A intenção por trás do ódio Quando Pedro me fala de João, sei mais de Pedro do que de João
Um grande mestre da psicanálise me contou: Quando Pedro me fala de João, sei mais de Pedro do que de João. Existem camadas e intenções nas entrelinhas dos jurados do tribunal da Internet.
Falas e ações públicas são um prisma, com superfícies lapidadas e arestas esmeradas, feitas para serem vistas, mas com luz e no ângulo certo, você enxerga o que está escondido e o branco se revela cheio de cores. As opiniões cruas e francas não são expostas ao sol, às vezes elas estão fora de moda e opacas.
O discurso de ódio, o ódio do bem, o ódio justiceiro, “apenas contra quem merece” é a camuflagem perfeita para quem quer se vender como desconstruído, moderno e livre de preconceitos. É a sinalização de virtudes que não podem ser vangloriadas em voz alta.
Antagonismo simples, que nosso cérebro bípede assimila sem raciocinar. Censurando ao outro, eu me promovo
Soa soberbo e sem sal gritar, “Eu sou tolerante, respeito a todos!”, “Eu nunca ofendo ninguém!", “Olhem pra mim, eu sou uma ótima pessoa!”. Não cai bem, e de que adianta mencionar que você está só fazendo sua obrigação?
Algumas pitadas de ódio justiceiro melhoram o sabor dessas afirmações. Ao declarar o alvo de um cancelamento digital, você se posiciona do lado oposto ao “cidadão de mal” que, sabendo ou não, falou ou fez o que você julga errado.
Antagonismo simples, que nosso cérebro bípede assimila sem raciocinar. Censurando ao outro, eu me promovo. Pessoas que nunca se comprometeram em determinadas pautas identitárias, como o combate à xenofobia ou racismo, se tornam engajadas do dia para noite.
Nunca aplicaram o que brandam na vida pessoal, nunca abriram um livro sobre o assunto e se tornaram referências. Não tem diploma, mas tem o selo da lacração. Monetizam em cima disso, ganham dinheiro pelas suas curtidas e constroem uma marca pessoal.
Empresas também surfam nessa onda, da fabricantes de cerveja ao seu banco, todos querem uma lasca do ódio do momento. Notas de repúdio, selos de luta na foto de perfil, um trocadilho espinhoso. De forma arquitetada, você passa a enxergar aquela marca com mais valores e princípios e se identifica. Nunca promoveram a contratação dos grupos que você defende, jamais repensam a cultura corporativa que gera desigualdade e esgotamento em seus funcionários, mas estão ali, do seu lado contra o inimigo em comum.
Aplique esse mesmo olhar aos seus políticos mais adorados. Pois é.

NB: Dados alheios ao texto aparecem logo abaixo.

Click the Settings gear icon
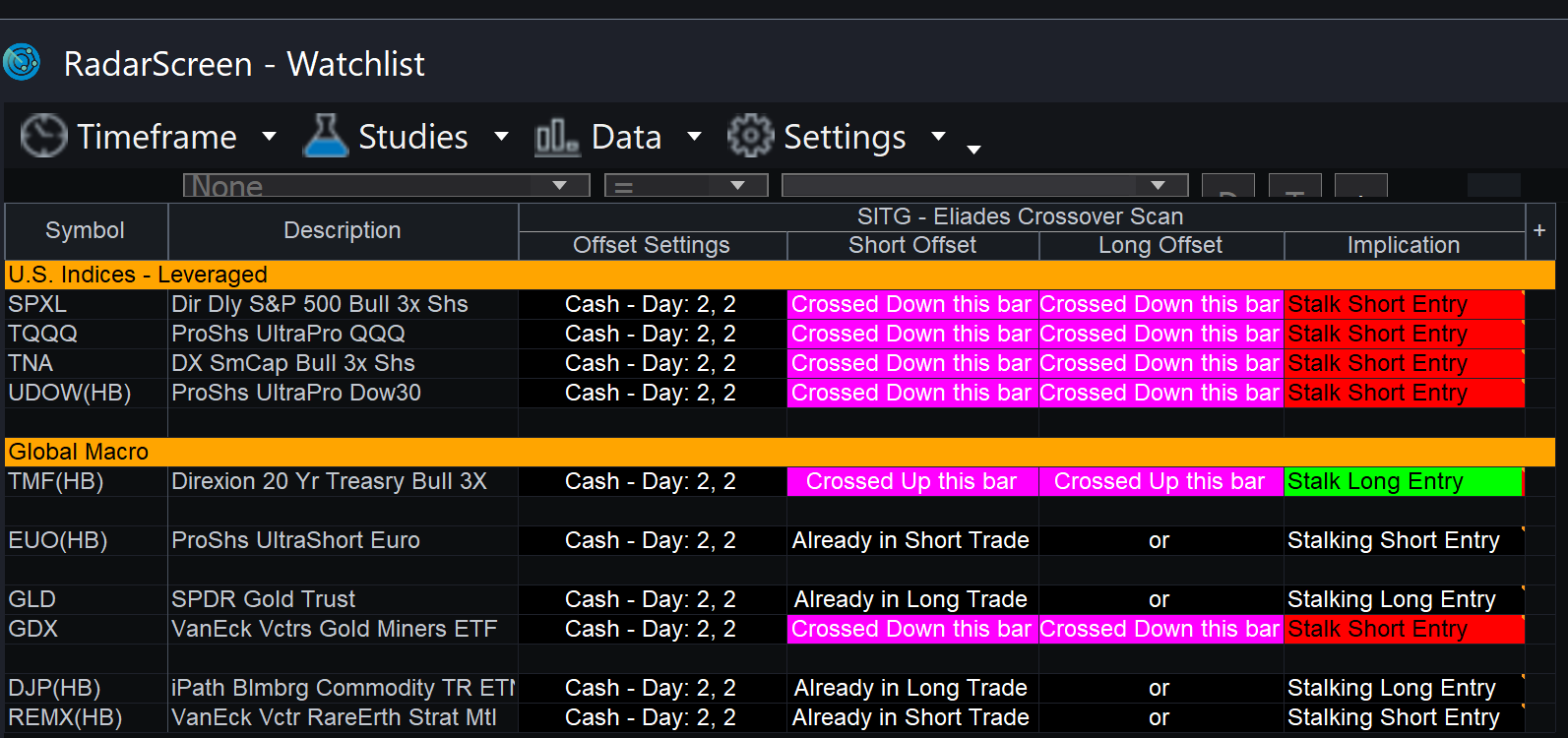This screenshot has height=738, width=1568. pos(750,136)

Isso era inevitável às relações digitais, que carecem da espontaneidade da vida offline, e é justamente isso que a cultura do cancelamento está matando. Se é proibido errar, é perigoso ser autêntico. Escolha as palavras, suprima opiniões, se você ainda não está alinhado, melhor ficar em silêncio.
Respeito e apoio diversos movimentos importantes que nos fizeram avançar socialmente, sem eles não estaria aqui. Que continuem, que brandem, mas exponham atitudes reprováveis de uma forma construtiva e estratégica. Desconstruir tem menos efeito prático que ir lá e fazer o bem.
A crítica eterna, a exclusão, a porrada verbal gera antipatia, afasta os que não conhecem o que você defende. Quem só ataca, não defende nada.
Antes da emoção subir à cabeça, se indignar, pense, qual a intenção de quem está compartilhando isso? Eu conheço ações efetivas dessa marca ou pessoas que promovam o que acredito? A adrenalina da revolução pelo celular contagia, é viciante e eles sabem disso.
Para fugir desse ciclo de forma prática, para cada comentário negativo que fizer, escreva dois elogiando boas ações, digitais ou não. Promova duas vezes mais o seu pensamento do que o oposto. A gratidão vai repercutir menos que a crítica, mas vale a pena.
E se tiver dificuldade de encontrar o dobro de ações louváveis do que reprováveis, diminua as postagens de ódio ou faça você mesmo algo que valha a pena ser compartilhado.